Das Argument der Stuttgart 21-Befürworter, der Ringverkehr bei S 21 würde kapazitätserhöhend wirken,
sticht nicht. Ein solcher Ringverkehr wurde in Köln ebenfalls eingerichtet und wird mittlerweile kaum
mehr genutzt. Dr. Christoph M. Engelhardt zeigt in einem Schaubild, daß Stuttgart 21 nach den
Behauptungen der Projektbefürworter die doppelte bis vierfache Leistungsfähigkeit sämtlicher
europäischer Großbahnhöfe hätte, obwohl die zum Einsatz kommende Technik keinesfalls fortschrittlicher
ist als bei anderen europäischen Großbahnhöfen bzw. Bahnhofsprojekten. Es handelt sich hier ganz
offensichtlich um eine gezielt eingesetzte Propagandalüge.
In der öffentlichen Diskussion hielt man Dr. Engelhardt den Bahnhof Brüssel Centraal als Gegenbeispiel
entgegen. Dieser leistet angeblich auf nur 6 Gleisen 8 Züge pro Stunde und Gleis. Das Argument ist
lachhaft. Brüssel Centraal ist lediglich eine verzweigungsfreie Haltestelle an der Verbindungsbahn
zwischen den beiden Brüsseler Großbahnhöfen, nur eine Zuggattung hält, vergleichbar dem
Betriebskonzept einer S-Bahn. Aber vielleicht stellt sich unsere Bahn ja so die Zukunft vor? Nur noch
eine ICE-Linie Mannheim-Ulm und ansonsten Nahverkehrszüge, die ohne jeden sinnvollen Taktfahrplan
in maximaler Dichte bei kürzesten Haltezeiten durch Stuttgart 21 gepreßt werden? Dann könnte in der Tat
die angepriesene Leistungssteigerung möglich sein, aber mit sinnvollem, kundenfreundlichem
Bahnverkehr hätte das überhaupt nichts mehr zu tun! Am besten besorgt sich die Deutsche Bahn hierfür
gleich die „Personen-Hineindrücker“ der Tokioter U-Bahn!
 
Durch Stuttgart 21 werden bisher umsteigefreie Verbindungen gekappt
Während für Stuttgart 21 mit den angeblich so wichtigen Durchmesserlinien geworben wird,
verschwinden gleichzeitig gerade wegen Stuttgart 21 wichtige durchgehende Verbindungen.
Einige Beispiele:
a) Nürnberg Karlsruhe (Ursache: keine Bahnsteigwende zulässig, siehe oben)

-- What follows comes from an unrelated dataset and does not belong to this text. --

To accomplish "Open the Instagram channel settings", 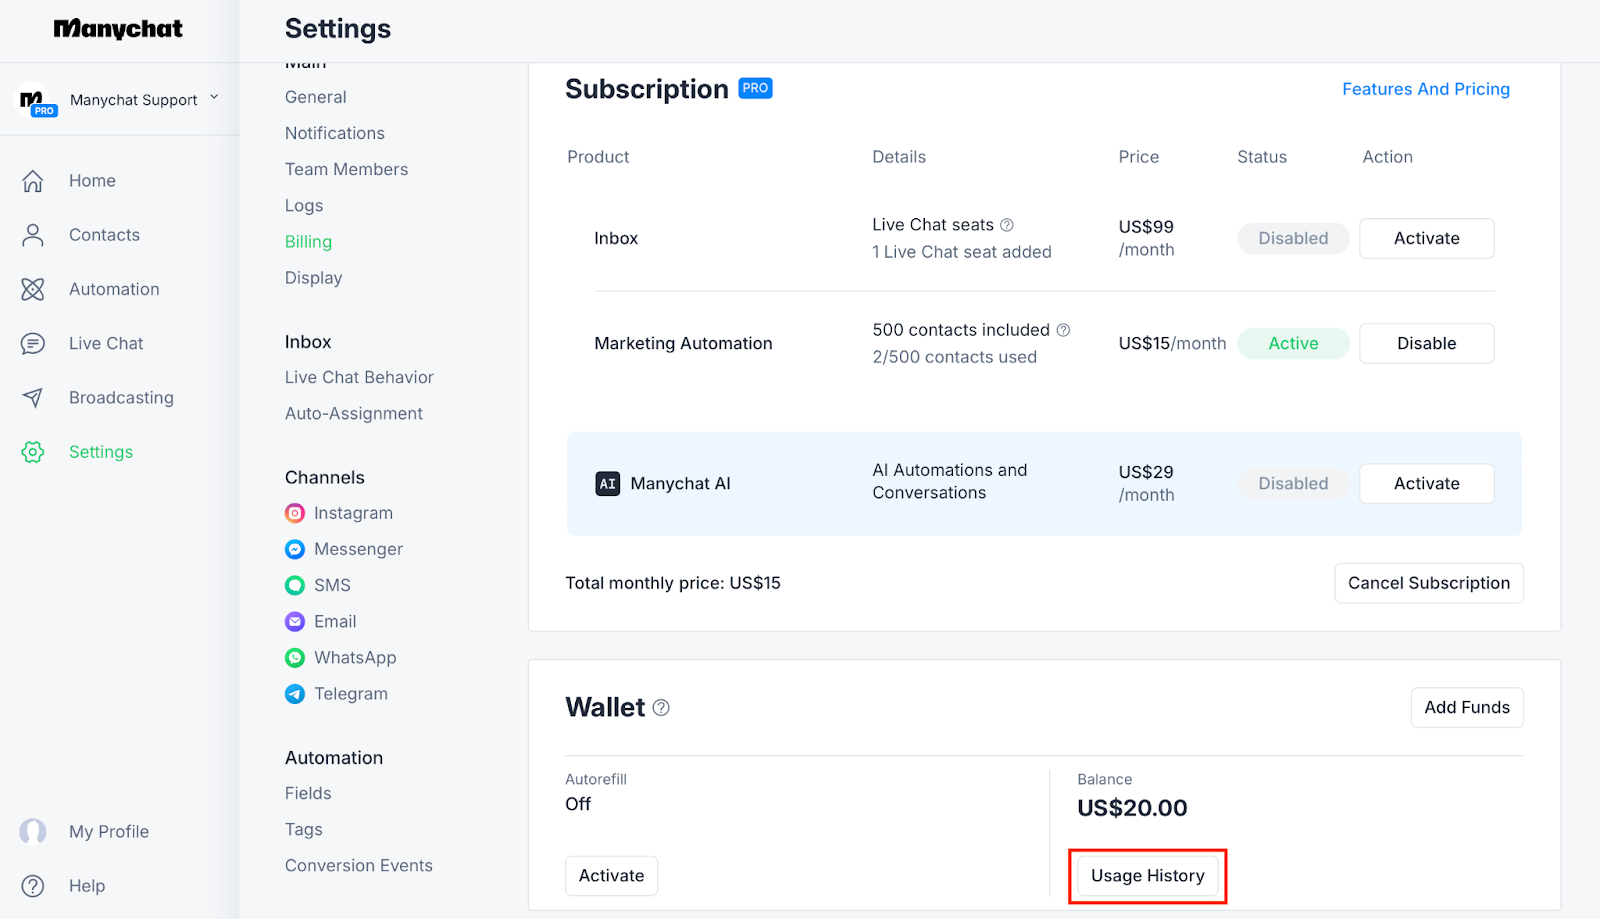I will point(352,513).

b) Stuttgart-Friedrichshafen (Ursache: keine Elektrifizierundg auf der Südbahn)
c) Stuttgart-Hechingen (Ursache: keine Elektrifizierung auf der Zollernbahn)
 
Stuttgart ist ein Bahnhof, bei dem die allermeisten Fahrgäste aus, ein- oder
umsteigen.
Stuttgart ist, zumal als Landeshauptstadt, für die ganz große Mehrheit der Reisenden Ziel oder Beginn
ihrer Fahrt. Günstiger wäre es, durch einen integralen Taktfahrplan Umsteigebeziehungen in jede
Richtung innerhalb weniger Minuten anzubieten. Im Tiefbahnhof werden, aufgrund der nur 8 Gleise, viele
Reisende im Extremfall bis zu einer knappen Stunde auf ihren Anschluß warten.
 
Wie werden umsteigende Reisende durch Stuttgart 21 empfangen?

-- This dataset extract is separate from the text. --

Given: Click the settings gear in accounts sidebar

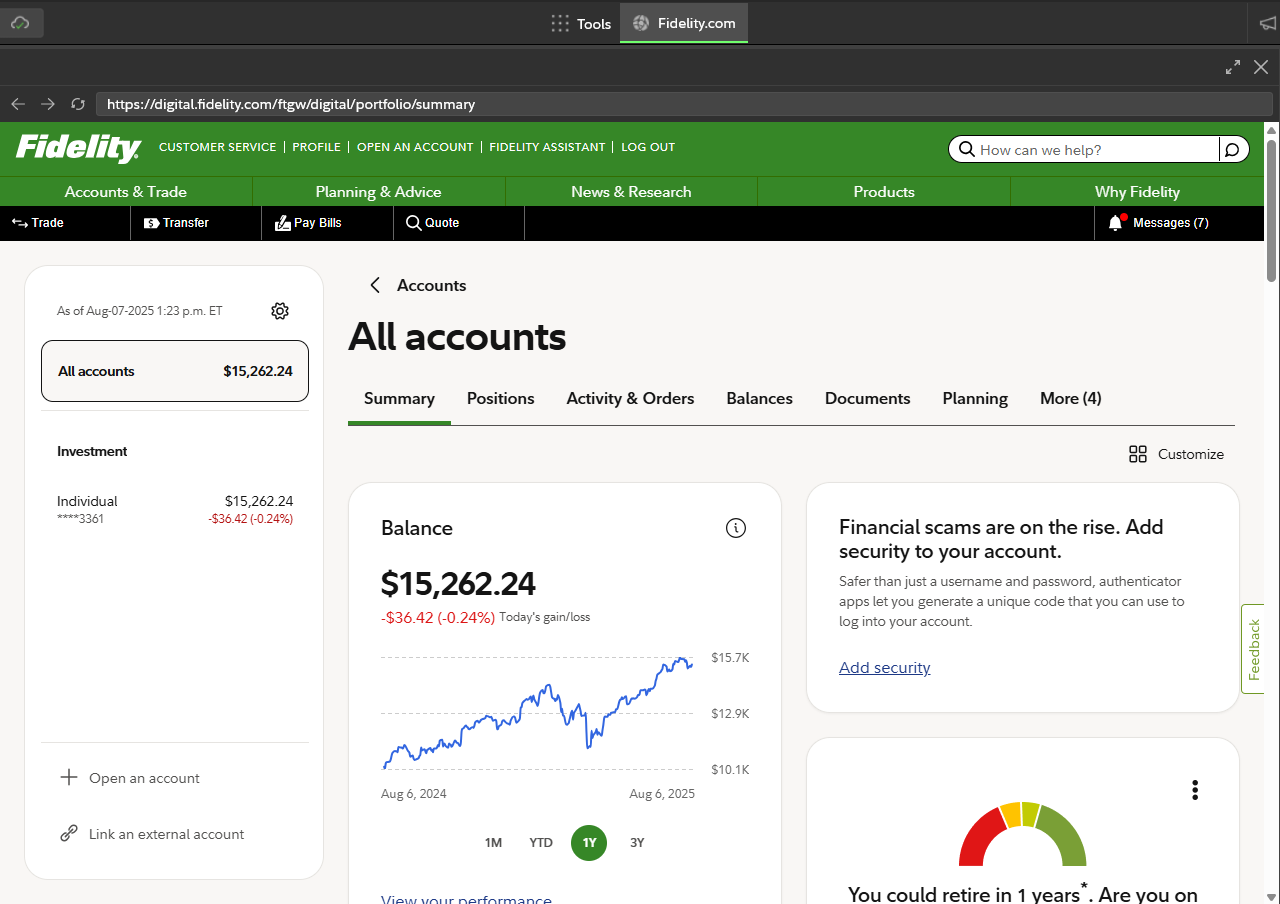Looking at the screenshot, I should pos(280,311).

Im Kopfbahnhof wird man, auch beim Umsteigen (nicht nur wenn man in die Stadt weitergeht) von der
hohen Haupthalle weltstädtisch stilvoll und akustisch angenehm empfangen- ein Ort der Begegnung und
des Abschieds, für den bequemen Kauf einer Zeitung, eines Buches oder einer kleinen Erfrischung. Diese
Halle ist die wahre Visitenkarte der Stadt. Die neue, bei Stuttgart 21 geplante Empfangshalle wäre
nur noch eine niedrige, dunkel-dumpfe Verteilerhöhle, von den Gleisen ausschließlich durch Treppen,
Rolltreppen und Aufzüge erreichbar, ein optisch und von der Geräuschkulisse her unangenehmer,
gruftiger Science-Fiction-Ort-niemals die neue Visitenkarte der Stadt, wie in der Werbung für Stuttgart 21
vollmundig behauptet.
 
Dampflokfreunde sind von Stuttgart 21 überhaupt nicht begeistert.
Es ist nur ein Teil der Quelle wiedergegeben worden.